I see you sigh when you sit down and groan when you stand up.

I see your muscles tense when too much is asked of your hands. I see the tiny bend in your toe, the first physical sign that this disease has taken home in your body — something the rest of the world wouldn’t notice that is painfully obvious to you.

I see the entire water bottle you must go through just to take all of your medicine.

I see the cabinet full of pill containers and supplements. I see the essential oils, the vitamins, the attempts over and over to find something to keep this at bay.

I see the fear that someone with the luxury of a functioning immune system will come into work sick, wreaking havoc on your already-complaining body.

I see the judgment of those who do not understand weighing heavy on your heart.

I see the mountain of insecurity that is difficult enough to climb without screaming knees and swollen feet.

I see the disappointment in yourself when your body refuses to work, the disconnect between mind and tissue, the chasm deep and wide and lined with shame.

But I see everything else, too, Mom.

I see you sprinting towards anyone in need without a thought given to the pain it might cause your aching legs.

I see those hands of yours — the ones that sometimes fail to function — changing lives and caressing hearts and writing a story unlike any I’ve ever seen.

I see your feet, toe deformity and all, paving the way for me and my sister, walking the treacherous ground first so that we may trust it’s safe.

I see you laughing on the floor with the dog even though you know it will hurt to stand back up.

I see you waking up every morning after far too little rest with a smile and determination. And on the days where you can’t seem to muster up any sense of confidence?

I still see you have more grace than I could ever fathom.

I see you doing what needs to be done — steroids, shots, everything in-between — with a sense of realism I know I could never embrace.

I see you putting the entire world before yourself even when your body is screaming for you to be selfish.

I see you smile at the sound of your cracking joints, focused on the potential humor of the noise instead of what it represents.

I see you wrapping your arms around each person you meet.
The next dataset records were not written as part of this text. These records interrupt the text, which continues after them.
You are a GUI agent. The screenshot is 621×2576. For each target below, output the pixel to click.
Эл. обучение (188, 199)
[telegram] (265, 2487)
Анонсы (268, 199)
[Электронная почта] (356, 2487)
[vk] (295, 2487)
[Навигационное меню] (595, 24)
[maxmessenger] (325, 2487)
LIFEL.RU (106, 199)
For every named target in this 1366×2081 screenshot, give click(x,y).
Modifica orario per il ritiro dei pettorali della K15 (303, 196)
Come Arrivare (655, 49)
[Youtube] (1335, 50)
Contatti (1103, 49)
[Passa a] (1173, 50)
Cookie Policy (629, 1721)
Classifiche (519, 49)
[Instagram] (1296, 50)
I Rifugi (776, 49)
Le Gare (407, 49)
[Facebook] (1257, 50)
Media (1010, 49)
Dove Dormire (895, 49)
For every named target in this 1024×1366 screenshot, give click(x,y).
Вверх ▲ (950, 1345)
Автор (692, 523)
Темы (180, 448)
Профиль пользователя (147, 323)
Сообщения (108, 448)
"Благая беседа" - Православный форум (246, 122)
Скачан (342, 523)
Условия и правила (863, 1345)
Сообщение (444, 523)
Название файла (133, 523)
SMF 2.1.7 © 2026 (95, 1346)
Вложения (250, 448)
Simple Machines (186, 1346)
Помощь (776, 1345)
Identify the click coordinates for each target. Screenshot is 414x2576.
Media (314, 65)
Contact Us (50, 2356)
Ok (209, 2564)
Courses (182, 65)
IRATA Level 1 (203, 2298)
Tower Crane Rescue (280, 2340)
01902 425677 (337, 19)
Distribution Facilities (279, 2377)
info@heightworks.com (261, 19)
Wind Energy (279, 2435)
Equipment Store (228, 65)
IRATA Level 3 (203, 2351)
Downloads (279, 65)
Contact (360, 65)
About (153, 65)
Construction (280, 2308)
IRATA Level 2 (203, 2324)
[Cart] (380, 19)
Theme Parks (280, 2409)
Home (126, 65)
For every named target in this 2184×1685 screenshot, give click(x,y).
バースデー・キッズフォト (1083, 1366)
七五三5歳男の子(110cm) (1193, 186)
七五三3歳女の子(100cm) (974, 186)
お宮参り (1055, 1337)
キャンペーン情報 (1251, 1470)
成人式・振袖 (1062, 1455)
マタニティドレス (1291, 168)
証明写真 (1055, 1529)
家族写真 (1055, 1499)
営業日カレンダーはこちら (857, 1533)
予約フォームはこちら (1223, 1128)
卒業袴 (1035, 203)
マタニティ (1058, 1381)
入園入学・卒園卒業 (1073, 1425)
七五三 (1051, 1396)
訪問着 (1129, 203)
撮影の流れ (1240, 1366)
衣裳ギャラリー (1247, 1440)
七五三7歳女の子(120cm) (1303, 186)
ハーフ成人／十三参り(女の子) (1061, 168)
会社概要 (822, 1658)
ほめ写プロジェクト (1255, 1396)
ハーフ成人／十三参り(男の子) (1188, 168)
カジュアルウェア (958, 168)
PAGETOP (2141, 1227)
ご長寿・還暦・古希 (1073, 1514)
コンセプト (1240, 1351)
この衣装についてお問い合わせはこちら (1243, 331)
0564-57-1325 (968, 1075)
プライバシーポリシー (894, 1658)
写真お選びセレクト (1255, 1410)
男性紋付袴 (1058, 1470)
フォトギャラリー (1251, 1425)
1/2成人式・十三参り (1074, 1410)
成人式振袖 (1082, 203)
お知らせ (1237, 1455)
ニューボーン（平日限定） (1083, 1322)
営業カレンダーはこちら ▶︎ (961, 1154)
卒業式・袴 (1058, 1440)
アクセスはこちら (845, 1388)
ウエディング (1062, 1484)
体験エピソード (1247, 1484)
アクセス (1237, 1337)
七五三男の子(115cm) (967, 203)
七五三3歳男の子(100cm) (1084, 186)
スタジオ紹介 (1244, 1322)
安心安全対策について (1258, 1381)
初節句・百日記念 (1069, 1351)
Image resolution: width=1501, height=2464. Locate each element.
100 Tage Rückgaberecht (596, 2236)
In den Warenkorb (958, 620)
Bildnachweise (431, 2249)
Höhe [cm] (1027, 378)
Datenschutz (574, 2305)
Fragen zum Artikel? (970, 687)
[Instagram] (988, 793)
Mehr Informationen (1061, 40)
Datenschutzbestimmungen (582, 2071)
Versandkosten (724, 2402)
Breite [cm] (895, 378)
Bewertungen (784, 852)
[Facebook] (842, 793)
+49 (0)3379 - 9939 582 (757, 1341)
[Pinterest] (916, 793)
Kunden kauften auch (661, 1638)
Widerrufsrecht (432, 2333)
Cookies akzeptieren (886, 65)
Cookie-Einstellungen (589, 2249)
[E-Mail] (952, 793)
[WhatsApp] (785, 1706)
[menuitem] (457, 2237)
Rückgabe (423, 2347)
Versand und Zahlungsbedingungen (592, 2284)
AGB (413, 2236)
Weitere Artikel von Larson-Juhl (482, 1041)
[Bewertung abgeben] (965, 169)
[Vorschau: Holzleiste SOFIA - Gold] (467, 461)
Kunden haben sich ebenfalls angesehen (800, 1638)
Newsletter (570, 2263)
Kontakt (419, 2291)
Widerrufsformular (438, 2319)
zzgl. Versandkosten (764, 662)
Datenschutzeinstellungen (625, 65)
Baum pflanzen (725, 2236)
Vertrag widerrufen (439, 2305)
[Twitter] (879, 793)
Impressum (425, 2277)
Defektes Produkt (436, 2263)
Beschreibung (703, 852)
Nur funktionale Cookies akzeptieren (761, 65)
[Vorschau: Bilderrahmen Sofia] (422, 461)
Who cares if those arms are tired of bending and carrying? I see they are still strong enough to lift even the heaviest spirit.

And I see that you don’t see half of these things. You know your pain better than anyone else — but you can’t begin to know your impact.

I see you suffering. And I see you giving us all the strength to thrive.

I see the way you take this bitter pill — and all the others you are forced to swallow — and find the smallest drops of sweetness inside.”